I've always had an urge to seek out and admit that which I do not know. I registered for advanced classes high school without taking pre-reqs. I didn't mind being confused or getting a lower grade. I was gaining exposure, asking questions that excited me. In college, while studying education I articulated a long standing thought I'd had about schools. I realized they were training students to fear failure and unknowing. Taking risks, and admitting gaps in knowledge are usually punished and rarely rewarded in traditional American education. This punishment/reward system around certainty/uncertainty has been something I've consistently resisted in my life, in and out of schools; in and out of the bedroom. Sure it's more efficient to know for certain, but I'm not always looking for efficiency.

Recently I've come to the conclusion that I'm actually uncomfortable with certainty. I avoid it. Certainty, as counterintuitive as this sounds, makes me nervous. I find unknowing, confusion, and the ritual of questioning incredibly comforting. My intuition tells me it's okay to be confused.

I often talk about being a “late bloomer” sexually. Lately I've been feeling critical of this language, not because I think it is particularly inaccurate, only that it is incomplete. As a bookish teen, I grew up in a loving, crowded family where my only real privacy was inside my skull or between pages. I remember staying up til 2 am just staring at the ceiling, reading, thinking, and imagining. I thought about things a lot, got in good cahoots with my brain. Less so with my body, I was nervously curious, but I had no space or privacy to explore this budding curiosity. There were always footsteps upstairs and you heard every movement though the thin wall between my brother's and my basement “rooms”. In the world of my family there was no such thing as a knock on the door. But more than my nervousness and lack of privacy, I, as a female teenager was taught that my sexuality was only allowed to exist in relation to men. I didn't even know women could masturbate until I was 17. What went through my head during my sparse teenage sexual experiences was something along the lines of “I guess I'll try that.”“Is this what I want?” I knew I wanted sensations but I had no idea what exactly. I was inarticulately curious.

These days things are a bit less murky. I have learned that being explicit matters not just when I share my sexuality with others but that I can have a sexuality independent of a partner and even without having a physical actualization. While things are less murky, there is so much I still don't know. In a lot of ways I am still in a place of questioning an interrogating my sexuality. And honestly, I hope to never stop that ritual of questioning.

One thing I AM beginning to feel certain about is owning my uncertainty. Regardless of the consequences. I AM still questioning. And I really mean this in the good old fashioned teenage questioning. I'd be willing to bet more people than just me identify at least their adolescent sexuality as including more questioning than they felt allowed to say at the time. But questioning is not recognized as a valid sexual state to be in. It's looked at as being inbetween, less than.

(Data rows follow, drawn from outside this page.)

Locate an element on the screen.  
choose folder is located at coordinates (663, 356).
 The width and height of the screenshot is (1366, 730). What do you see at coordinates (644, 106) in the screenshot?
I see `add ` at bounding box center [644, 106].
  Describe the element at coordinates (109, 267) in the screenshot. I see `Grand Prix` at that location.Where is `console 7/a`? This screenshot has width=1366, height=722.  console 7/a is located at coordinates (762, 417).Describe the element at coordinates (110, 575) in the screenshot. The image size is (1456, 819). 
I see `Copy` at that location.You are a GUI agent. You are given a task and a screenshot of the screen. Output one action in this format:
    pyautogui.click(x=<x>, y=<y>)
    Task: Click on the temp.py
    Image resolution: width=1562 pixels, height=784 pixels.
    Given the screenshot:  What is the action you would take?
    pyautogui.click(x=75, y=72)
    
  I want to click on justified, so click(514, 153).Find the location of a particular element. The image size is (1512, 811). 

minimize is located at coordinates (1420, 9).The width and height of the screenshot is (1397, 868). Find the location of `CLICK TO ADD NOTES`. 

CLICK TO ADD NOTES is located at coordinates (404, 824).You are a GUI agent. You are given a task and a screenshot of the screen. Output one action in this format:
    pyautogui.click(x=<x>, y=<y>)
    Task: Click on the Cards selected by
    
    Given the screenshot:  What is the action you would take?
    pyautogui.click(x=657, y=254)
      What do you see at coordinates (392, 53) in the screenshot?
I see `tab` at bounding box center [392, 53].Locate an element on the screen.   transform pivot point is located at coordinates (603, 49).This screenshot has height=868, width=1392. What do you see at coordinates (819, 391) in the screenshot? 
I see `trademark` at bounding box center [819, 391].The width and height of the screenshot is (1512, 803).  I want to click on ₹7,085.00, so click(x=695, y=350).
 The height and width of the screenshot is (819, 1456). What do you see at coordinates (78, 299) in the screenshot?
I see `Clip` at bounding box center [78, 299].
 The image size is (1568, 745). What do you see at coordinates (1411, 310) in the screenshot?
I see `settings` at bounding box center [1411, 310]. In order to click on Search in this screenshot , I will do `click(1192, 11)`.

The idea of being “sexually confused” holds such a strongly negative connotation in our culture that it's often used to invalidate the actual certainty of folks expressing not-straight attractions. I find this disgusting on two levels. First of course that it seeks to define and disparage another person's experience, but secondly that “sexual confusion” is seen as a temporary or transitional state. My sexuality confuses me all the fucking time and I welcome it. I don't want that to stop. Opening to it's uncertainty is what feels natural to me.

Now, just because I am happily confused, doesn't mean I don't believe other people are exactly what they say they are. I do. I deeply respect the expressed sexual certainty of others. Hell I occasionally envy it. It takes time and energy to figure myself out all the freaking time, but it works for me. I often end up feeling like I'm behind that I have to catch up with folks more certain than myself. It's not easy to know when to chase after certainty, but like any protagonist knows, it's not the destination (certainty) that really matters, it's the journey. My journeys into that which I do not know (sexually or otherwise) make me feel like me. I am questioning.